Similar arguments could be found for any of the conditions listed, which serves to illustrate how epidemiological studies are good at identifying relationships, but poor at pinpointing the reasons for those relationships. Be that as it may, the diseases listed above include those that are the major causes of death in most of the civilized world, and it behooves us to take the role of obesity in these diseases very seriously indeed!

Though it should be the strongest of arguments to tell the fat patient that they are likely to have a heart attack, or get gallstones, most patients are likely to take the optimistic and misguided view that it cannot happen to them, and they feel quite all right, thank you!
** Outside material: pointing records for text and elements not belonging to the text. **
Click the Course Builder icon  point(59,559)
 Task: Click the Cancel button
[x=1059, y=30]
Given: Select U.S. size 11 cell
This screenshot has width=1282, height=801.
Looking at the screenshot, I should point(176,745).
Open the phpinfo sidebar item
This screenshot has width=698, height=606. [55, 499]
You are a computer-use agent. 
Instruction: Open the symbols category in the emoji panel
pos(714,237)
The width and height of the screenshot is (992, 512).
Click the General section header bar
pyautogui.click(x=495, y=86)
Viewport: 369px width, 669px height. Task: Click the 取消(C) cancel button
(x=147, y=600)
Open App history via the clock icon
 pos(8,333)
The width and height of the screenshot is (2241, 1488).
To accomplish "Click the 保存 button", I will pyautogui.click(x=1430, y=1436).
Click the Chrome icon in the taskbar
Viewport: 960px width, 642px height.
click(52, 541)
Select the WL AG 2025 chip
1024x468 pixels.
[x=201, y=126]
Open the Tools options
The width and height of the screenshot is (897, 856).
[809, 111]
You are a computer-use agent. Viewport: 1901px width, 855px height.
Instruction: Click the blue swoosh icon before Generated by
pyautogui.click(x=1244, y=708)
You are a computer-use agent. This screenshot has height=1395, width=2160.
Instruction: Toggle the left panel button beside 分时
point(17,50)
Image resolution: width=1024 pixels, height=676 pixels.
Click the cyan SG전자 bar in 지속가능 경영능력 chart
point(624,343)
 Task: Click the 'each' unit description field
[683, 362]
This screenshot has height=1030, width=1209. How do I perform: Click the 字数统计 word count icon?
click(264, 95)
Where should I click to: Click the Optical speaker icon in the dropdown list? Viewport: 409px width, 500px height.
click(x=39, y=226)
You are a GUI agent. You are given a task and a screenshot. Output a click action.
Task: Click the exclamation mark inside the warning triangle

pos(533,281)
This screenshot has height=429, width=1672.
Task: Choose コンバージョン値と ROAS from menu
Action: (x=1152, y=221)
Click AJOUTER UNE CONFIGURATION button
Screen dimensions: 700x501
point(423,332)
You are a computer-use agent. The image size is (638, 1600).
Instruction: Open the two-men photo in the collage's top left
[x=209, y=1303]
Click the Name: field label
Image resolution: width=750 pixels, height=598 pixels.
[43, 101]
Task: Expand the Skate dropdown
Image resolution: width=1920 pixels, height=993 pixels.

Unfortunately, until it is too late, there will probably be no symptoms, and the old adage "out of sight, out of mind" will be subconsciously applied.

The same is not true of some other, less serious, disorders that have been related to being too fat. These conditions, fortunately, impair the quality of life for the fat person, and thus can drive home the argument that being overweight is unhealthy.

One of the most obvious is hiatus hernia, which usually manifests as "heartburn", and is thus very apparent to the patient! The reason is simple; the diaphragm keeps the esophagus closed except when swallowing, and when the abdominal cavity gets larger because of fat deposits, the diaphragm has some difficulty keeping the tension high enough to stop reverse flow. Antacids will give temporary relief, but losing a few pounds usually makes the problem go away for good!

A second obvious condition is infection and irritation of the skin. The skin starts to crease and fold more as people get fatter, and these folds are more susceptible to infection and skin complaints. Provided the patient is not too old, and does not stay fat too long, the folds disappear again as weight is lost.

Obesity also predisposes to lower back pain, particularly in men, may precipitate gout attacks, aggravates arthritic joint problems, may cause flat feet,and can contribute to both circulatory problems (such as varicose veins) and respiratory problems (shortness of breath, possibly snoring). Being fat also increases risks associated with anesthesia (general anesthetics are soluble in fat) and complicates pregnancy and childbirth.

Weight problems can be associated with reduced libido in men and women, and with disorders of the menstrual cycle in women.